▸ **Exercise description**:
Every line from the one holding "Task: Open the" through the last line of the records must be retyped exactly, and no other line or picture may appear in the copy.

▸ **Listed records**:

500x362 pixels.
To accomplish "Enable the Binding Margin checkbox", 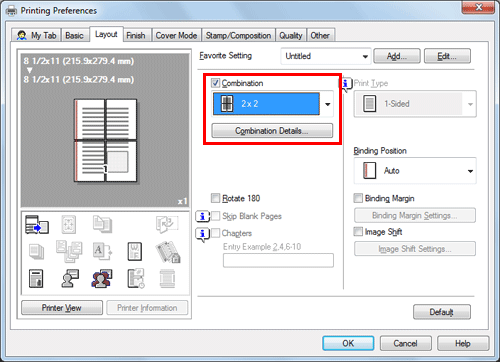I will 358,198.
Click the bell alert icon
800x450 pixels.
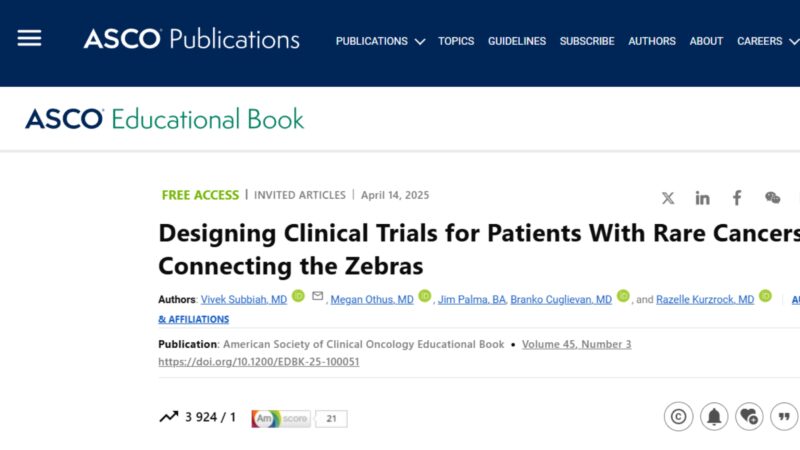coord(714,417)
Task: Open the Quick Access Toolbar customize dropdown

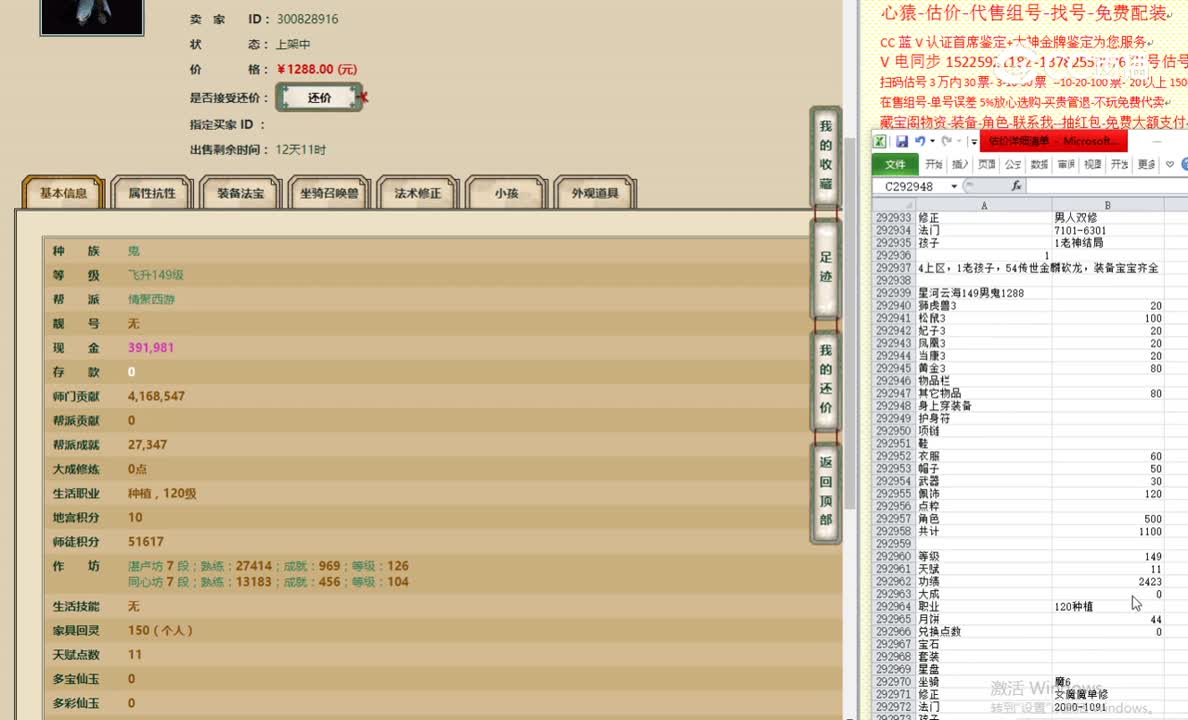Action: (973, 141)
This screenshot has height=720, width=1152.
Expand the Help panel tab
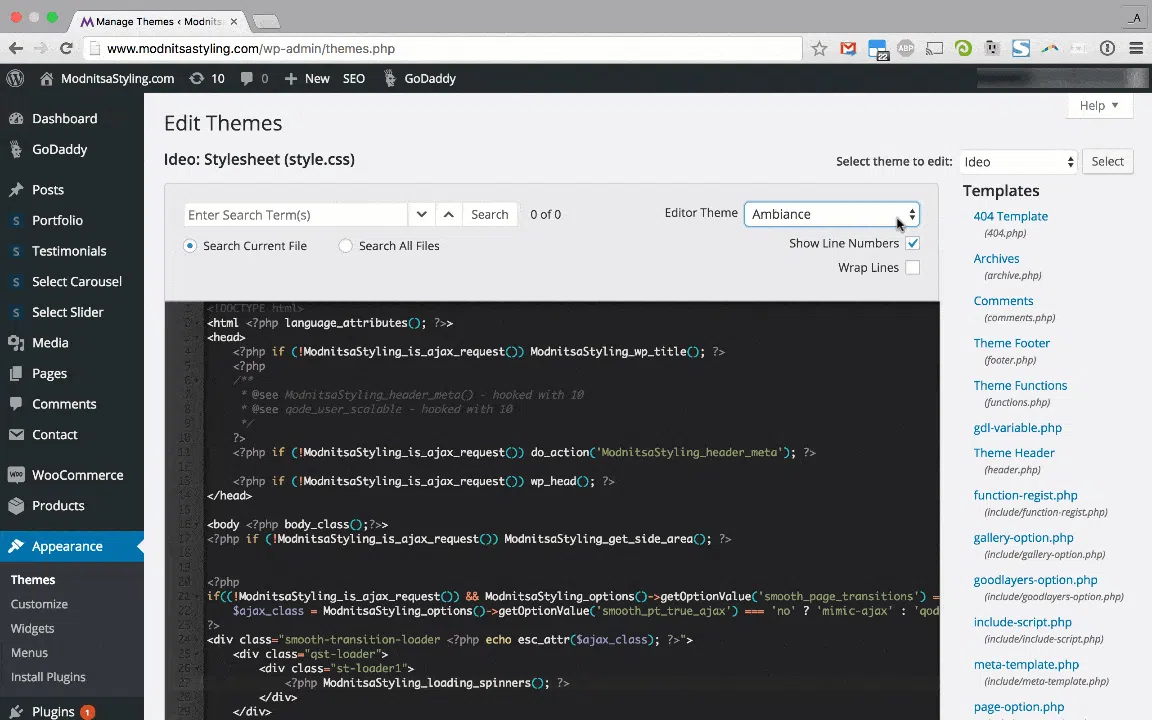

▸ **Exercise solution**:
Task: Open the Quick Access Toolbar customize dropdown

Action: (973, 141)
This screenshot has height=720, width=1152.
Expand the Help panel tab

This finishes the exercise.